====== Exercise input ======
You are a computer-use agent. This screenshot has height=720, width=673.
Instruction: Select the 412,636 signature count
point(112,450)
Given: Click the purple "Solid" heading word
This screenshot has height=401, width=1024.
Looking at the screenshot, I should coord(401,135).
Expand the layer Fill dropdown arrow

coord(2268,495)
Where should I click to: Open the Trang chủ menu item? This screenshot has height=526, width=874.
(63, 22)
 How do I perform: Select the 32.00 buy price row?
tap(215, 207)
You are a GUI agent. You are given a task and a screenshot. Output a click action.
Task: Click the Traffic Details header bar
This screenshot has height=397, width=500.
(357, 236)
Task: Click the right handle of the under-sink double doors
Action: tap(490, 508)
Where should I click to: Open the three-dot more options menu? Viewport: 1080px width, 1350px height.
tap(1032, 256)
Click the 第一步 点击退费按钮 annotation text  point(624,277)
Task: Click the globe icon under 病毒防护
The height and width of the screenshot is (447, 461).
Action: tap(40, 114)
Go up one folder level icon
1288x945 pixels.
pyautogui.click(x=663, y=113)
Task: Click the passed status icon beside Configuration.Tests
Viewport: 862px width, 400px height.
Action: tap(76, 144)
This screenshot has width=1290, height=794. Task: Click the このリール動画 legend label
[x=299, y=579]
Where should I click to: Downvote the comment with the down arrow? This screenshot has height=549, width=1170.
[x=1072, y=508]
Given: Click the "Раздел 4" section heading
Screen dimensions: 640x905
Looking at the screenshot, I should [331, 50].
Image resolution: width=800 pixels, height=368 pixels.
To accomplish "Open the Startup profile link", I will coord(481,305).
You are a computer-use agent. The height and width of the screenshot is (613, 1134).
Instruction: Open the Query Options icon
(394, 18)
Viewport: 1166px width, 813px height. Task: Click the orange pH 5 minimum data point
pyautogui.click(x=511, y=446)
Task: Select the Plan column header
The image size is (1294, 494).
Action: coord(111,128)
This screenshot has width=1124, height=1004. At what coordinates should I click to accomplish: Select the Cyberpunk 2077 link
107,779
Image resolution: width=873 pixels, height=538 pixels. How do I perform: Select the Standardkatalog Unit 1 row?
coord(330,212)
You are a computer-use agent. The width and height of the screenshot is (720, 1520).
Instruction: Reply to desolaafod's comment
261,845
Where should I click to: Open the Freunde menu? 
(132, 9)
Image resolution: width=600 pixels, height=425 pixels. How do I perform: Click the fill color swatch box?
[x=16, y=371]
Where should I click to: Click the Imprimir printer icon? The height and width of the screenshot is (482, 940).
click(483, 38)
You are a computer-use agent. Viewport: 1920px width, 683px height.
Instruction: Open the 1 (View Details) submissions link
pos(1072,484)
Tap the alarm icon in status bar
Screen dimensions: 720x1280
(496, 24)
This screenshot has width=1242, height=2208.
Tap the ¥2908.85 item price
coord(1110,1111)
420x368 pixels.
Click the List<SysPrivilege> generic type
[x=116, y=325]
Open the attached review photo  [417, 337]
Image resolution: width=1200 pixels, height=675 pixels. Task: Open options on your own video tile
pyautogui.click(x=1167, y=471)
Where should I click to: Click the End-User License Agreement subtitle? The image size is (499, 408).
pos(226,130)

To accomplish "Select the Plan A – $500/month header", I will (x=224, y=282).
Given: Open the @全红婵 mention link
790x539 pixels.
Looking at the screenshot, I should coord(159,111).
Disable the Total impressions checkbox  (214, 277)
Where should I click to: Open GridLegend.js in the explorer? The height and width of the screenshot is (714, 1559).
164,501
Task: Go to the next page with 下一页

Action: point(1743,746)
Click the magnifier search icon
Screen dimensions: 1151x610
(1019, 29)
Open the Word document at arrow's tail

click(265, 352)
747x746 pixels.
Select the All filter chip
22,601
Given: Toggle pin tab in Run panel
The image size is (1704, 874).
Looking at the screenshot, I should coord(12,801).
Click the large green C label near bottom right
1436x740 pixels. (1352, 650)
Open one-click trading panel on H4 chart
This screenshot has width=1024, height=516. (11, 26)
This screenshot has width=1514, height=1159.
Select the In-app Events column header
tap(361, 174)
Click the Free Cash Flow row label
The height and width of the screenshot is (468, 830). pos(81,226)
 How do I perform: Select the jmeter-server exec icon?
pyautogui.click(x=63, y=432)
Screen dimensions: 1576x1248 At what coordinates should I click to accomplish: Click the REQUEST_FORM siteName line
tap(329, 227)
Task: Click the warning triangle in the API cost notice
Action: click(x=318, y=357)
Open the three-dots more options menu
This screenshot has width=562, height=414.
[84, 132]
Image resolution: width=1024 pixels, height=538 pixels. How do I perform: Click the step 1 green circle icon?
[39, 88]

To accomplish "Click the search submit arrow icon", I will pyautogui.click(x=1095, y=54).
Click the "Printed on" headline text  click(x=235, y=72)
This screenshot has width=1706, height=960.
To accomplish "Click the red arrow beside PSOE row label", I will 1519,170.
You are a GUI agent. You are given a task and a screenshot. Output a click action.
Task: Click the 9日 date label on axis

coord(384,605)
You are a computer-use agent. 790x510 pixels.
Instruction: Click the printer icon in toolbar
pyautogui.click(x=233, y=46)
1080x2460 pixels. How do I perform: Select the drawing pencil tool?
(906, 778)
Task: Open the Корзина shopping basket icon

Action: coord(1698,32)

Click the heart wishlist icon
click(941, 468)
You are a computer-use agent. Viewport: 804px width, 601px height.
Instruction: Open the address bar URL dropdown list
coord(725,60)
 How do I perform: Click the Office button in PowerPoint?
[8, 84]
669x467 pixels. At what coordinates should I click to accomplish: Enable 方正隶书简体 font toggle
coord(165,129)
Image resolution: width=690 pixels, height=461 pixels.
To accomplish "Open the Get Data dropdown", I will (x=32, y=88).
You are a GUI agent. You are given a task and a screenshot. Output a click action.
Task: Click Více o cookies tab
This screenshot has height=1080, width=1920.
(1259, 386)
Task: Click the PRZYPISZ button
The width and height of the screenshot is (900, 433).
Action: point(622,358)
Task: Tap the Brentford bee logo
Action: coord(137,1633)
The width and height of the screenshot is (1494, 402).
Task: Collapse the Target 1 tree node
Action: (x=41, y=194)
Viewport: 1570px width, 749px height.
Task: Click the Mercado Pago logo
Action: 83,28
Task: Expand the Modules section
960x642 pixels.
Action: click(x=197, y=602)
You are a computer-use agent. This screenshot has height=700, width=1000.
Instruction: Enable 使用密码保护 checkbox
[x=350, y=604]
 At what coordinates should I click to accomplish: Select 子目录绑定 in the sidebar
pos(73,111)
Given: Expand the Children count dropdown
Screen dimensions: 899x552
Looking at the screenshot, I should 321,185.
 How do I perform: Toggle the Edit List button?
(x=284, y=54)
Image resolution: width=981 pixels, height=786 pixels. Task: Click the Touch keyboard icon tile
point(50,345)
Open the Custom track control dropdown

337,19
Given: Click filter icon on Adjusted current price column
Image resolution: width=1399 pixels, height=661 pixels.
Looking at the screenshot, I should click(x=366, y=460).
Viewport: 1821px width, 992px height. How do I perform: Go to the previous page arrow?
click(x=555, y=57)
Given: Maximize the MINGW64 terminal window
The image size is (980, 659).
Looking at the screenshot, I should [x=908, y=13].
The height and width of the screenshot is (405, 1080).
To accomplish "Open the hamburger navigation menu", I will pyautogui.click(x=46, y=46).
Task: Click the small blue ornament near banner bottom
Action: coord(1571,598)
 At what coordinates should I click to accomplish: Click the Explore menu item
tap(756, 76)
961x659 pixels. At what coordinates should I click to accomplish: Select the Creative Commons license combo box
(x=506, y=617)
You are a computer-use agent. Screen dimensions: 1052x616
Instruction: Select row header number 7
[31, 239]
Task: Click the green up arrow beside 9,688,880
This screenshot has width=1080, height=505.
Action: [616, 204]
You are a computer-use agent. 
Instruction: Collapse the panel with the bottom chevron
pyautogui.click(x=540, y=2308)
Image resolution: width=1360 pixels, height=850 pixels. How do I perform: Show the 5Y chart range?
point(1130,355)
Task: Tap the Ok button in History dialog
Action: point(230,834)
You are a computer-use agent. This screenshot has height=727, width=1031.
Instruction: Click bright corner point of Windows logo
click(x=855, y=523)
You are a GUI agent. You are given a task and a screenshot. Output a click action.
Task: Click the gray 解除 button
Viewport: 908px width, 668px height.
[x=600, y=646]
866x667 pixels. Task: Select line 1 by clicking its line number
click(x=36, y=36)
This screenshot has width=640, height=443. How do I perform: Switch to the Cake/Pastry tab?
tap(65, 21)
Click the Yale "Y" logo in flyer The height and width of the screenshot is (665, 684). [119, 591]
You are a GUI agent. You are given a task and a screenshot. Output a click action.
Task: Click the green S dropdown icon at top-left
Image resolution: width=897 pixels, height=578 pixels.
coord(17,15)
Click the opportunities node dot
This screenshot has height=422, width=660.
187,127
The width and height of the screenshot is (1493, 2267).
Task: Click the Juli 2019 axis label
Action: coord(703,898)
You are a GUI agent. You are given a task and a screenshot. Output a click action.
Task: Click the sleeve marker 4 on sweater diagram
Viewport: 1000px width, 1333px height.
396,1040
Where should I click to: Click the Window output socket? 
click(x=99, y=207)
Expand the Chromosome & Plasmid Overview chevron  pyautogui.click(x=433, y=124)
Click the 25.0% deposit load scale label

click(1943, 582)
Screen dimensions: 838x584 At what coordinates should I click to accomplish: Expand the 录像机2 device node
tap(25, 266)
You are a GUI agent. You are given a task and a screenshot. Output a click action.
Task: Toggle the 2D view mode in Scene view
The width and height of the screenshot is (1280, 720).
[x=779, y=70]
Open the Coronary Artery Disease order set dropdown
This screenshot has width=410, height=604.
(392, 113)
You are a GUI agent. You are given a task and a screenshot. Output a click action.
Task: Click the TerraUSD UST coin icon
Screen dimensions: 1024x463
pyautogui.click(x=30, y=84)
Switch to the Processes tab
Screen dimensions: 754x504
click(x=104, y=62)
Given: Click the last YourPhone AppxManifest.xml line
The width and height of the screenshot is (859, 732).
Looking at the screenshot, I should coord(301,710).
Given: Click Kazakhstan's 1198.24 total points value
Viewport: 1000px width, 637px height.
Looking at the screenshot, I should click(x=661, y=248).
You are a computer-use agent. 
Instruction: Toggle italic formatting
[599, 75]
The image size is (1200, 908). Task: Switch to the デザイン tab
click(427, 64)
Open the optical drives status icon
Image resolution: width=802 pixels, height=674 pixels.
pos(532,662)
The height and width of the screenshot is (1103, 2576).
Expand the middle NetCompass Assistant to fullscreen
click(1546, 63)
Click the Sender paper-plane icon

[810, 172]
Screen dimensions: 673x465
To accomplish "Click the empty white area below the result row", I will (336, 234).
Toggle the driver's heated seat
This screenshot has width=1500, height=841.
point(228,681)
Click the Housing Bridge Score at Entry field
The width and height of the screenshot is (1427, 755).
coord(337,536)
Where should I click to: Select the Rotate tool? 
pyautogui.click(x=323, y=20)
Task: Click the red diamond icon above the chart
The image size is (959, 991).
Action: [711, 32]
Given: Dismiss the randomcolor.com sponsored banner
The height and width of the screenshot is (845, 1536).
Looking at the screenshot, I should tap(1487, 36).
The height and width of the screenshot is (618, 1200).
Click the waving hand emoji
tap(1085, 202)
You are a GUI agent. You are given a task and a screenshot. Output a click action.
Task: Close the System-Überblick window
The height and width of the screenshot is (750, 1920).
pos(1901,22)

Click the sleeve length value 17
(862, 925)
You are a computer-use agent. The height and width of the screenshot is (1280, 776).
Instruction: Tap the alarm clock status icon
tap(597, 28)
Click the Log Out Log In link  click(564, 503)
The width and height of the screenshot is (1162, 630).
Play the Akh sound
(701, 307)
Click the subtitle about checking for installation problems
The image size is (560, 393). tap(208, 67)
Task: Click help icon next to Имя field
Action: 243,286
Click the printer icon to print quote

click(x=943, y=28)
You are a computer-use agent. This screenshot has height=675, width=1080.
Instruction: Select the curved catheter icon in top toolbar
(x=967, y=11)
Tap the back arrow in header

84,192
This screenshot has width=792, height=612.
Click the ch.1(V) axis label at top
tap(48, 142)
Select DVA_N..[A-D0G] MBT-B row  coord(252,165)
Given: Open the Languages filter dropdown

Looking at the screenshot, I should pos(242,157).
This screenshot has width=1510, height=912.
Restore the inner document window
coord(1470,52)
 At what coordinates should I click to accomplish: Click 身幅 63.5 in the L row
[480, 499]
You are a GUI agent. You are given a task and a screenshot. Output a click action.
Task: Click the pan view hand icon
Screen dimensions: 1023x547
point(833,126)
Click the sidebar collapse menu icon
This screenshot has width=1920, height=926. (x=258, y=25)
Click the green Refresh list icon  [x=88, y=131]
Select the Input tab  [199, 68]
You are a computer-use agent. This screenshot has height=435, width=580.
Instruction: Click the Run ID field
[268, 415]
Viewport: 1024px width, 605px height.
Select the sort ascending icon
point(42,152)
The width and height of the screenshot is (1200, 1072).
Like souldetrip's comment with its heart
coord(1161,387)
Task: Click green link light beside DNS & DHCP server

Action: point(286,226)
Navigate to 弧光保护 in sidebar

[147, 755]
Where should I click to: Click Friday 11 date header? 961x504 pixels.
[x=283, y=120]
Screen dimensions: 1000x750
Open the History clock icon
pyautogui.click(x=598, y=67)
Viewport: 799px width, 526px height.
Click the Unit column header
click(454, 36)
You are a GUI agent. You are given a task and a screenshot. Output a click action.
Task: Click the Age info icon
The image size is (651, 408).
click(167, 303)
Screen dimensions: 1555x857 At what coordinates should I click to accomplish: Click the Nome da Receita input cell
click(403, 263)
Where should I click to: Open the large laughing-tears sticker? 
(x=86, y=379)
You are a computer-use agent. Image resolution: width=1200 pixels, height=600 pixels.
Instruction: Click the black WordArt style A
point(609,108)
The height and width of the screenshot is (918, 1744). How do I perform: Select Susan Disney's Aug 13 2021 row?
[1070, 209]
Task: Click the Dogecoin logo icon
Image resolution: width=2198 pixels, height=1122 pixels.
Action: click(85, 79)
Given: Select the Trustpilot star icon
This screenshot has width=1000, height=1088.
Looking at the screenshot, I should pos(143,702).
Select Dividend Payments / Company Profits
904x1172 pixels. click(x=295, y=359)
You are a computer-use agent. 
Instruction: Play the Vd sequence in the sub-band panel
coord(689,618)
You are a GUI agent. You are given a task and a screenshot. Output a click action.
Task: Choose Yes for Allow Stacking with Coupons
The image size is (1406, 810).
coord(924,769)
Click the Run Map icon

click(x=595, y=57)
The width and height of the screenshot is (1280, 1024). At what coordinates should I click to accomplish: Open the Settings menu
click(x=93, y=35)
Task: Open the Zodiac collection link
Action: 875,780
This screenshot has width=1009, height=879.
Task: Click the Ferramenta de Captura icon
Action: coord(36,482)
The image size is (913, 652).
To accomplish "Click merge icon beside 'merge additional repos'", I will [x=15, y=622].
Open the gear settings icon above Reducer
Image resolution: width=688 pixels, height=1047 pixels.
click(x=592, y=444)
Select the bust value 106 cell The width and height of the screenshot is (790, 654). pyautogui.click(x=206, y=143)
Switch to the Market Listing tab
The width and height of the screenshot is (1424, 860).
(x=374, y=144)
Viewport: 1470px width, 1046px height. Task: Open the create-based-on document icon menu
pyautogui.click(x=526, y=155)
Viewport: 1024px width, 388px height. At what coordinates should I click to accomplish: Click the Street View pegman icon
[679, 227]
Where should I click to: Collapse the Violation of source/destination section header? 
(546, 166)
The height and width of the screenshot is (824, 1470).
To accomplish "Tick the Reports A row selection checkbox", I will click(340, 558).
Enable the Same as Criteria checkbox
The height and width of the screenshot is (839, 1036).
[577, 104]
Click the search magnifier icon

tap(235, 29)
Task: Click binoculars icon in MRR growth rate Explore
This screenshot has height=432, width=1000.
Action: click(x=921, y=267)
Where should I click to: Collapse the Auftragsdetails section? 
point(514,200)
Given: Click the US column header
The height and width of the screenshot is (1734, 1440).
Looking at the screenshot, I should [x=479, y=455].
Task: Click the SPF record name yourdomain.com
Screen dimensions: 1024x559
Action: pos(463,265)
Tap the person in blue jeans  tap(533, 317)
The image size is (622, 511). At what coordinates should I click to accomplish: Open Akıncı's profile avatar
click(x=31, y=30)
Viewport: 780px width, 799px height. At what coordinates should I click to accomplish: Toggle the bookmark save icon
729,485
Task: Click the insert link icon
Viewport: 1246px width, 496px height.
======
* [Aim of the exercise] Please transcribe the data exactly from its first line. End with the line that contains "Given: Click the purple".

* [Answer section]
You are a computer-use agent. This screenshot has height=720, width=673.
Instruction: Select the 412,636 signature count
point(112,450)
Given: Click the purple "Solid" heading word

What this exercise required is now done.